### [Short exercise 1]
Repeat the rows below word for word, starting with the line with "Task: Toggle Tickets" and going on through the line with "Action: [568, 209]", and leave the pictures out of your answer.

### [Given passage]

========

# Looking for Ice Fishing Virgins



## Grandpa D (Sep 7, 2007)

Ok Loah, .45 and othere that have never ice fished.
I'm calling you out!
Let's do the deed, and getrdun!
Either East Canyon, Rockport or Strawberry.
January what? You pick.
I have all needed equipment. You just need the warm clothing and waterproof boots.
How about it boys, is it a date?


----------



## LOAH (Sep 29, 2007)

Grandpa D, you're a heck of a nice guy.

My ice-hole virginity has been spoken for though. :lol: 

On the 12th, I'm being inducted to the world of ice fishing by a group of our fine members (be gentle guys...It's my first time :lol: ).

It'll be a good outing, I'm sure. All the gear will be there, so no worries.

I would, however, love to get out on the ice with you Grandpa D. I'll take you up on that offer as soon as it's convenient for you (and .45?) after the 12th.

Let me know. Thanks for the offer.


----------



## Hellsangler69 (Sep 26, 2007)

Ahh shucks , I thought you were going to sacrifice a virgin on the ice . I could bring some fire . I like fire . :lol:


----------



## .45 (Sep 21, 2007)

Grandpa D said:


> Ok Loah, .45 and othere that have never ice fished.
> I'm calling you out!
> Let's do the deed, and getrdun!
> Either East Canyon, Rockport or Strawberry.
> ...


You must have looked in the wrong place Grandpa D !!!... :shock:

I'm not virgin to the ice at all !! If you were to look waaaaay back when this forum started, I splained ( Lucy ) why I don't care to ice fish anymore...I have ice fished a lot at Otter Creek, Bottle Hollow, Strawberry, Starvation, East Canyon and even tried ice fishing a few smaller river's...sooooooo. you see I'm no virgin. Just don't like it anymore...

However, with such a fine offer, I would certainly consider it in the future..


----------



## FROGGER (Oct 1, 2007)

LOAH said:


> Grandpa D, you're a heck of a nice guy.
> 
> My ice-hole virginity has been spoken for though. :lol:
> 
> ...


Count me in if there is an open invite, if not then i apologize... I am not an ice virgin but woould love to drill some holes for those that are....

========

### [Entries provided]
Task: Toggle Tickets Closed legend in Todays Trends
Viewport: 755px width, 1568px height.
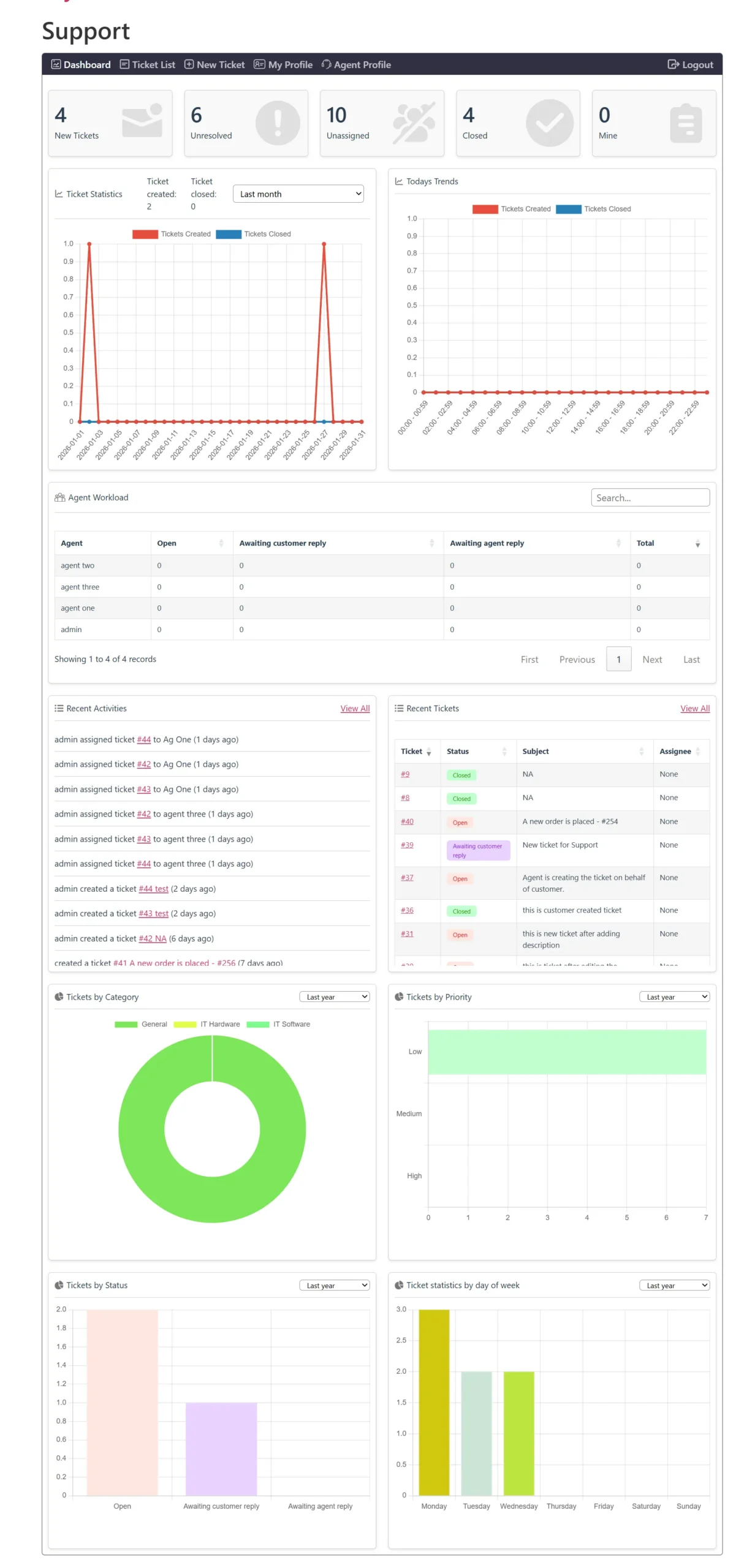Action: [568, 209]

========

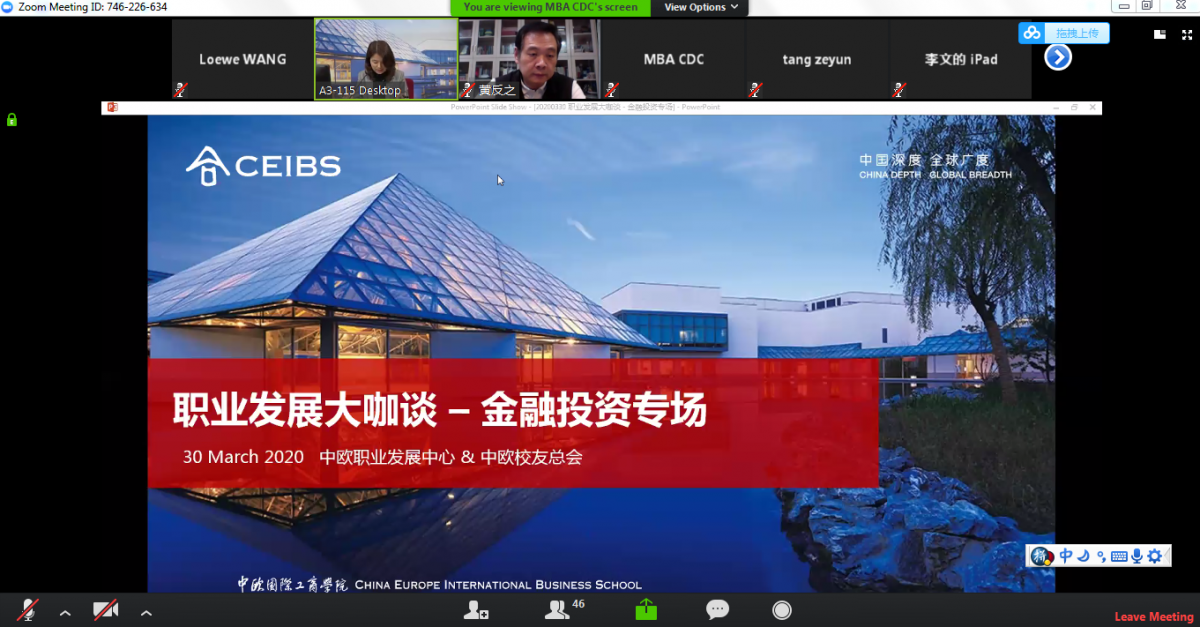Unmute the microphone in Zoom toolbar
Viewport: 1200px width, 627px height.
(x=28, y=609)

========

### [Short exercise 2]
Copy the ice fishing thread word for word, starting with "## LOAH (Sep" and going on through "after the 12th.".

### [Complete answer 1]
Task: Toggle Tickets Closed legend in Todays Trends
Viewport: 755px width, 1568px height.
Action: [568, 209]

### [Complete answer 2]
## LOAH (Sep 29, 2007)

Grandpa D, you're a heck of a nice guy.

My ice-hole virginity has been spoken for though. :lol: 

On the 12th, I'm being inducted to the world of ice fishing by a group of our fine members (be gentle guys...It's my first time :lol: ).

It'll be a good outing, I'm sure. All the gear will be there, so no worries.

I would, however, love to get out on the ice with you Grandpa D. I'll take you up on that offer as soon as it's convenient for you (and .45?) after the 12th.